Maura Reynolds, NACADA Small College & Universities Commission Chair
Author's note: This article explores issues of concern for all faculty-based advising situations (not small colleges alone). May we continue to recognize our similarities and acknowledge (but not focus on) our differences; we have much to learn from each other.
" A theory doesn't have to be right to be useful" (Grow, p. 127).
This year, I've met with a group of colleagues to discuss Maryellen Weimer's Learner-Centered Teaching. The book has spurred fruitful conversation about teaching. It has also prompted me to consider whether some of its ideas may apply to faculty advising, especially at small colleges.
Weimer distinguishes between student-centered and learner-centered teaching and opts for the latter, "Being student-centered implies a focus on student needs. It gives rise to the idea of education as a product, with the student as the customer and the role of the faculty as one of serving and satisfying the customer. Faculty resist the student-as-customer metaphor for some very good reasons" (xvi). In contrast, "Being learner-centered focuses attention squarely on learning: what the student is learning, how the student is learning, the conditions under which the student is learning, whether the student is retaining and applying the learning, and how current learning positions the student for future learning. The student is still an important part of the equation. When instruction is learner-centered, the action focuses on what students (not teachers [or, I'd add, advisors]) are doing" (xvi).
Weimer's distinction between student-centered and learner-centered teaching is mirrored by Hemwall and Trachte's critiques of developmental academic advising and their adoption of a learning paradigm for advising (1999; 2003). Such considerations are not just of recent interest: the theme of the 1984 NACADA Conference was 'Academic Advising as a Form of Teaching.'
As Grow reminds us (above), situating advising in a learner/learning/teaching-centered framework can be useful whether it is 'right' or not. In the spirit of William Cronon's essay (1999), I suggest these connections:
- Connecting advising with institutional mission. Hemwall and Trachte (2003) remind us that, while faculty may have looked at institutional mission statements, students may not be aware of them. How do institutional goals and students' personal academic goals connect? With what parts of the mission do students feel most comfortable? Which will stretch them? Using the mission statement as foundation, faculty can encourage advisees to view their education in a larger context as a process with more than private, personal significance (important though it is). In this way, faculty can help bring to life mantra-like phrases--'responsible citizenship' and 'citizen of the world'-- in most mission statements. 'We all long for something we can do that brings us deep joy and meets some significant need beyond ourselves' (Mary Sue Gast, cited in Manning, 1999).
- Connecting advising with general education. Since they determine and teach the curriculum, faculty should do more than provide a list of requirements; they can talk with students about their rationale. What was written in 1988 rings true in 2004, 'Perhaps the most urgent reform on most campuses in improving general education involves academic advising. To have programs and courses become coherent and significant to students requires adequate advising' (Task Group on General Education, p.43).

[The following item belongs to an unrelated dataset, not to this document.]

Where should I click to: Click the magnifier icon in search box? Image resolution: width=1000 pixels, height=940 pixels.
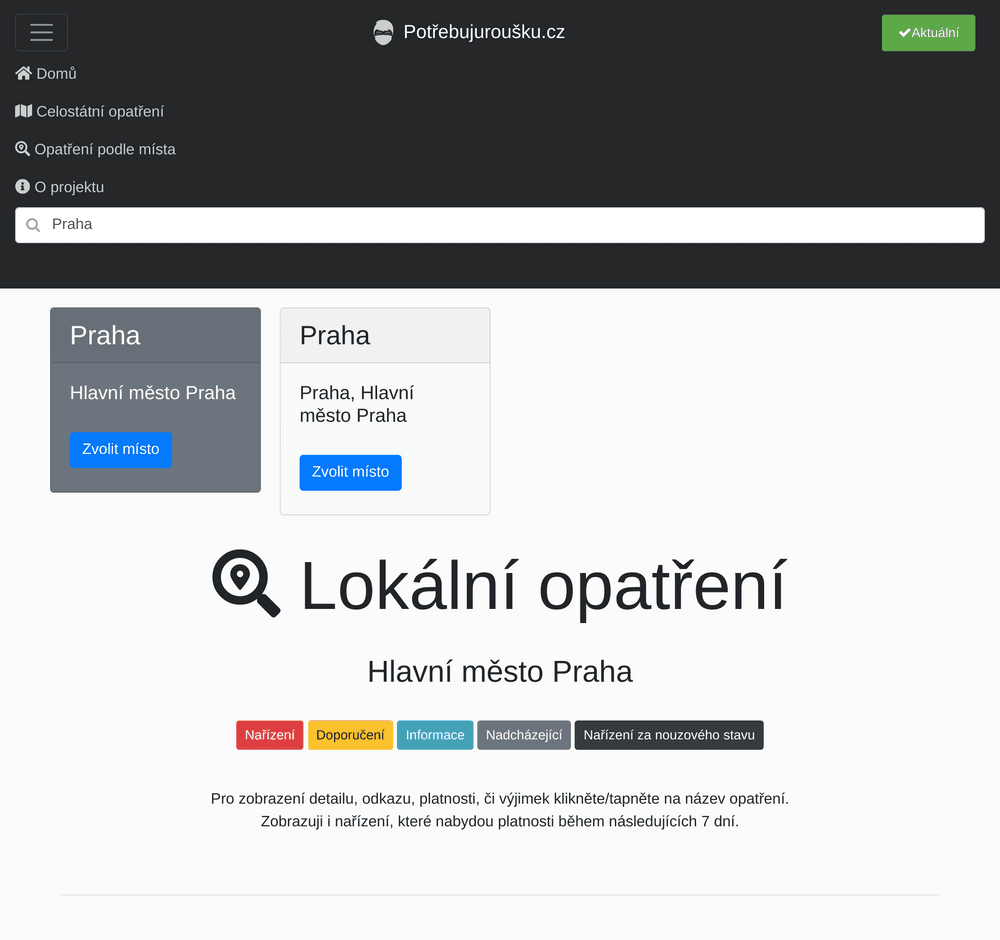pos(33,225)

- Connecting advising with self-reflection. Talking about general education and institutional mission is not sufficient. Students need opportunities to integrate what they learn. Advising offers a venue for such reflection: faculty encourage students to look forward to setting or editing learning goals and to look back to see where they've been. Skillful learners grow in their ability to analyze and reflect in ways that lead to accurate self-knowledge (Weimer, 195). This self-awareness involves emotion as well as intellect. While some may rejoice in newly-discovered interests and abilities, others may mourn a future which may no longer be feasible.
- Connecting advising with complexity. None of these connections involves once-and-for-all-time conversations. Instead, each can evoke richer, more complex thinking each time it is considered. The learning goals students set (as well as those goals colleges encourage them to set) are complex and transcend classrooms and advising appointments. '[A]s with any other human growth, development is not linear, predictable, and exclusively forward' (Weimer, 175). Students may come seeking a degree; we hope they leave understanding that 'education is not something any of us ever achieve.. Rather, it is a way of living in the face of our own ignorance, a way of groping toward wisdom in full recognition of our own folly, a way of educating ourselves without any illusions that our education will ever be complete' (Cronon, 4). Complex, indeed! As students become more complex in thinking, their capacity for empathy and appreciation of difference increases, as does their refusal to take refuge in simplistic views of complex issues (Knefelkamp, 8-9).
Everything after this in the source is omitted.